Petitioner further errs in claiming (Pet. 17) that the court of appeals diminished work-product protection by prohibiting in-house counsel from taking an interlocutory appeal that would have been available to outside counsel. The court of appeals made no such distinction. It did not suggest that it would have allowed the interlocutory appeal by an attorney-whether in-house or outside counsel-from an order directed at the client, when both the attorney and client are targets of the grand jury investigation. Instead, the court observed, citing In re Grand Jury Proceedings in the Matter of Fine, 641 F.2d 199 (5th Cir. 1981), that Perlman would allow an interlocutory appeal by the client from an order directed at the attorney, when the client is a grand jury target and the attorney is not a target and cannot be expected to undergo contempt proceedings. Pet. App. 16a. In this case, by contrast, XYZ, the recipient of the subpoena, has "a stake in keeping the documents at issue here from production." Id. at 20a. Rather than distinguishing between the rights of in-house and outside counsels, the court of appeals distinguished between the circumstance when a subpoena is directed at a disinterested third party (e.g., the attorney in Fine) and when a subpoena is directed at a party with a stake in the resolution of the contested order (e.g., XYZ). That distinction, established by Perlman and subsequent cases, does not undermine the work-product doctrine.



CONCLUSION

The petition for a writ of certiorari should be denied.

Respectfully submitted.

SETH P. WAXMAN
Solicitor General
LOIS J. SCHIFFER
Assistant Attorney General
JOHN E. STAHR
JARED A. GOLDSTEIN
Attorneys

FEBRUARY 2000






1 Petitioner has filed his petition under seal and prepared a redacted version of the petition and appendix. Petitioner has served only the redacted version on the United States. In the redacted documents, petitioner refers to himself as "John Smith" and to his employer and fellow grand jury target as "XYZ Corporation." To avoid the need to print a redacted response, the United States follows that convention and limits its description of the facts to those that are set out in the published court of appeals decision or that are otherwise subject to public disclosure. Our citations to the petition refer to the redacted petition.

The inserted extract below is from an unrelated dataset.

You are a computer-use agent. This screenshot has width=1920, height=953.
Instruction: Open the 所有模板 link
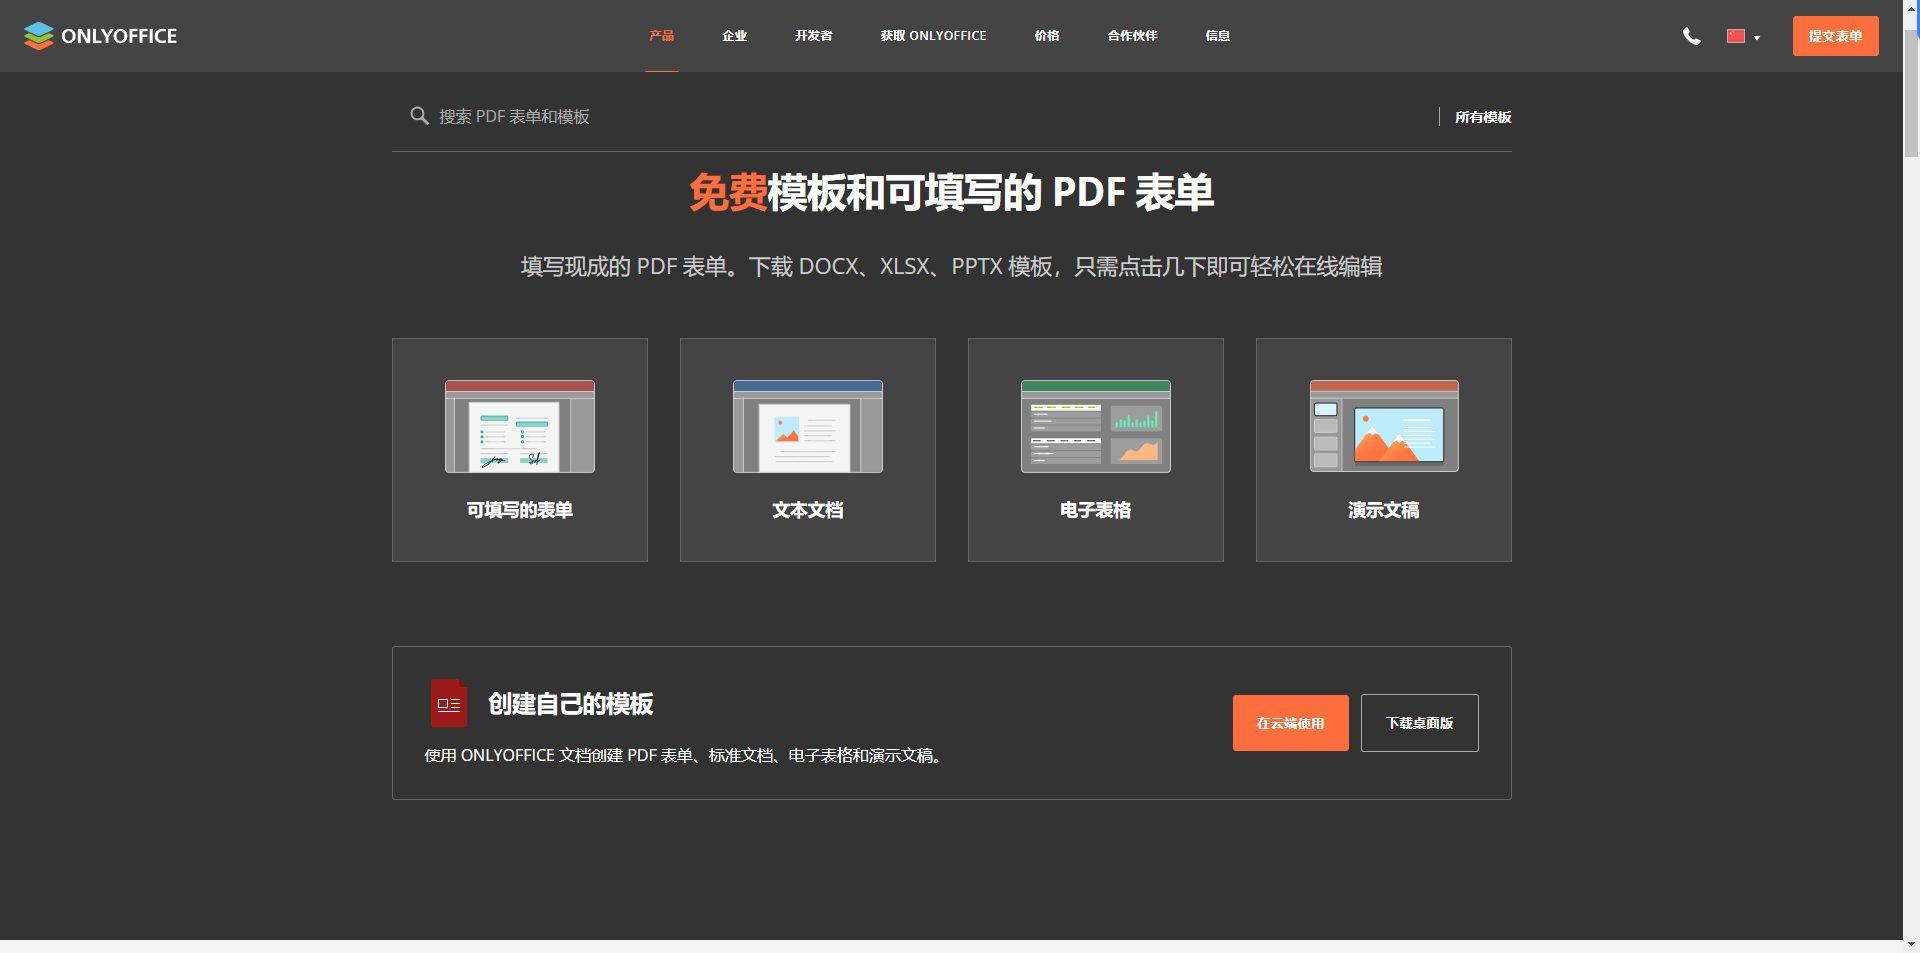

2 In a new set of consolidated appeals, petitioner has challenged the district court's most recent order requiring production of the crime-fraud documents, asserting that XYZ's production of the documents should alter the court of appeals' Perlman analysis. That matter is pending before the court of appeals (Nos. 99-41150 & 99-41179 (5th Cir.)).

3 As we have noted (p. 6 & note 2, supra), XYZ produced the documents after the court of appeals issued its decision in this case. Petitioner has since filed new appeals from the district court's orders compelling production, arguing (among other things) that an appeal should be allowed because XYZ has abandoned its challenges to those orders. Those appeals are now pending in the court of appeals and are not before this Court.

4 See also Midland Asphalt Corp. v. United States, 489 U.S. 794 (1989) (orders denying motions to dismiss for alleged violations of grand jury secrecy not immediately appealable); Flanagan v. United States, 465 U.S. 259 (1984) (orders disqualifying counsel in criminal cases not immediately appealable); Roche v. Evaporated Milk Ass'n, 319 U.S. 21 (1943) (orders denying motion to dismiss on jurisdictional grounds not immediately appealable).